So open rate 20, 25%, I think you’re doing pretty well. Click rate, and I’m going to do this based on when we classify click rate, there’s also click the open rate click rate is click based on email sent. So the number’s going to be a lot lower. So last year, 1.5 is actually up from 1.2 the year before. Again, if you’re hitting, I think it’s a pretty good number to be at. If you’re around there, you want to be above one, but if you’re around there, you’re doing pretty well, right? People are engaging, always look at those ratios though. I can get you a hundred percent open rate and a 1% click or let’s just go 0.2%. Click rate doesn’t really do much for you. It just means you had a really good open rate or good subject line. Maybe you did something but the content didn’t match it there.
----
__WHAT YOU ARE ASKED TO DO__
Can you pick up the passage on email open and click rates right after its last sentence and carry it forward?

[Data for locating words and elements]
----
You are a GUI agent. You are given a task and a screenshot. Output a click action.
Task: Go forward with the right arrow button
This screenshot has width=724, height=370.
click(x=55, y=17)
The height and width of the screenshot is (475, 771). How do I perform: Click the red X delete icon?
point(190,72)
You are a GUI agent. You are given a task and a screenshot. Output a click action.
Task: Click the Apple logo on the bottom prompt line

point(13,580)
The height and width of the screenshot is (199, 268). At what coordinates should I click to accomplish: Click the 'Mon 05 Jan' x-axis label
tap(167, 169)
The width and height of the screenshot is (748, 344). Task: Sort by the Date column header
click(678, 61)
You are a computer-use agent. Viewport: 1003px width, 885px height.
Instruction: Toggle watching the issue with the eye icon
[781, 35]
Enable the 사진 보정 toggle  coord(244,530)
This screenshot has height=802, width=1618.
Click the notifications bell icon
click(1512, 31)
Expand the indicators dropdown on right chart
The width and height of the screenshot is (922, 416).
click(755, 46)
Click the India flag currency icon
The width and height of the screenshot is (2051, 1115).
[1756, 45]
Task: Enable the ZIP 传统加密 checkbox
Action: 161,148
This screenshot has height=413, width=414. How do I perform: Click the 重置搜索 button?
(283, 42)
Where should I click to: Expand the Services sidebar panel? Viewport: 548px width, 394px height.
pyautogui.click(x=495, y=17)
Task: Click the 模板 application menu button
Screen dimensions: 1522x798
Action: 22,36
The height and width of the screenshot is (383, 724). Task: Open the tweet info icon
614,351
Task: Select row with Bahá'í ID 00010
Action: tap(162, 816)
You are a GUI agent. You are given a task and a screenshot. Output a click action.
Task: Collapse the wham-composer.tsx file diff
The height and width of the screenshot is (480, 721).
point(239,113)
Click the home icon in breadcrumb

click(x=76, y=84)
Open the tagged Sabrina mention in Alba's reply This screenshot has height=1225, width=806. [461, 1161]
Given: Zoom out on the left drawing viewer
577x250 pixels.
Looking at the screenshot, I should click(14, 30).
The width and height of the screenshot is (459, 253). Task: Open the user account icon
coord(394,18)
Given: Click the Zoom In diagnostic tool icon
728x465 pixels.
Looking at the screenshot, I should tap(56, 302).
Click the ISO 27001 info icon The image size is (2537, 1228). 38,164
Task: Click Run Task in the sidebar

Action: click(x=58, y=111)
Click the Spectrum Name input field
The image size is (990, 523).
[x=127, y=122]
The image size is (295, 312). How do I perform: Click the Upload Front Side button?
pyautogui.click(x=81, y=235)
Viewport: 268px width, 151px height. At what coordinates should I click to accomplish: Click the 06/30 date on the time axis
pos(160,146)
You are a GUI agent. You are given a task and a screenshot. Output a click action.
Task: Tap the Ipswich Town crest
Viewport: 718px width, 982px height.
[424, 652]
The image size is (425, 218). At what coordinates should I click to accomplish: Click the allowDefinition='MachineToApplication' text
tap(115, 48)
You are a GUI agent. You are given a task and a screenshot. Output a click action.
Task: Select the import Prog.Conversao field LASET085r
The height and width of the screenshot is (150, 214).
----
__EXERCISE RESULT__
So you balance those two things out, you’re pretty good. So in the stats report I talked about, we break things down by industry vertical as well. So we don’t have every industry we reported on, but we do have verticals on there. There’s probably about 1520 of ’em. So you can see there are some wild differences between some of those, but that’s going to be product oriented and competition on there. But that’s where I would go from a metric standpoint. Automated messages, we have those broken down for you as well. They’re going to be significantly higher, right? 50, 60% open rates on most of ’em. You’ll see conversion rates 3000 times better than email conversion rates for just batch and blast ones. So we break all that down by the type of automation. So you can go over there if you’re looking for benchmarks in a baseline for like, Hey, where’s the bang for the buck? But I think you’re there from a metric standpoint,

Emma:
That’s such a great way to look at it, the ratios versus yourself. Because sometimes I look at these numbers and I’m like, oh, open rate is good. It’s going up. And sometimes I’m like, but actually the click it’s so low, but then I’m hearing happy numbers from you and I’m like, oh, we’re doing all right. Hey, but let’s say if your numbers were decreasing and you’re doing all of the things that are on everybody’s checklists, if you had to throw almost a Hail Mary to get it pumping again, what would you recommend that somebody like a company does?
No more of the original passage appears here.